__Prompt__: Update the records below by replacing "pixels" with "px" and leaving everything else unchanged. Leave out the pictures in what you return.

__Available records__:
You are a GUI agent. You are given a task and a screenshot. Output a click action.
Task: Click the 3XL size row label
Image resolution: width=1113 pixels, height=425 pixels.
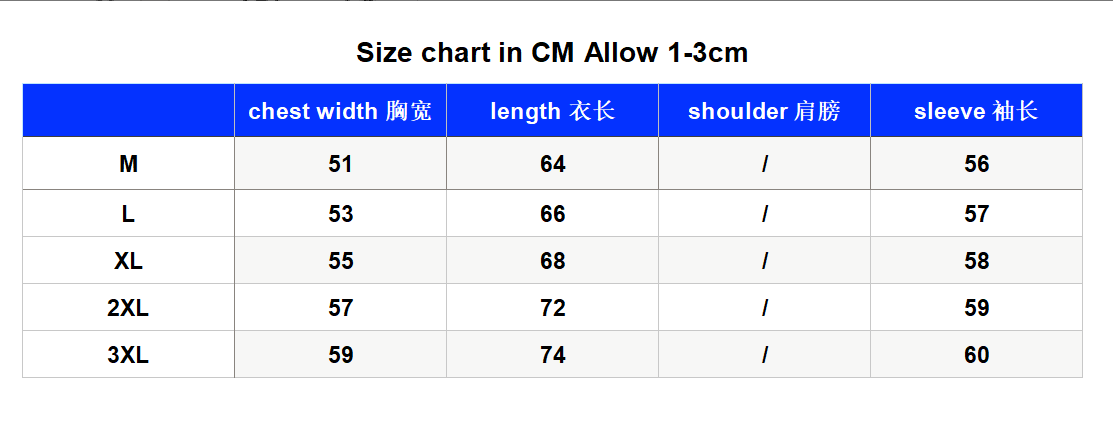click(128, 354)
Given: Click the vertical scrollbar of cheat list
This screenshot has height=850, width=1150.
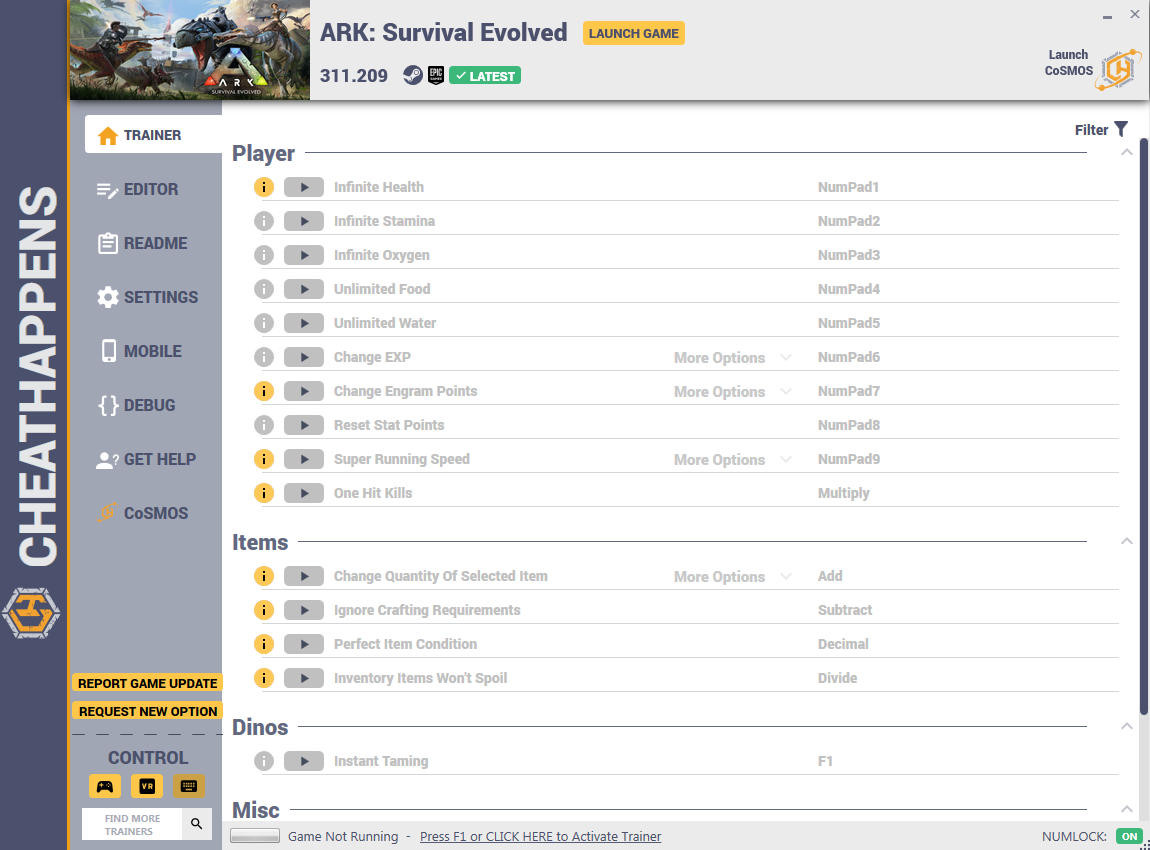Looking at the screenshot, I should (1143, 425).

__Complete output__:
You are a GUI agent. You are given a task and a screenshot. Output a click action.
Task: Click the 3XL size row label
Image resolution: width=1113 px, height=425 px.
click(128, 354)
Given: Click the vertical scrollbar of cheat list
This screenshot has height=850, width=1150.
Looking at the screenshot, I should (1143, 425).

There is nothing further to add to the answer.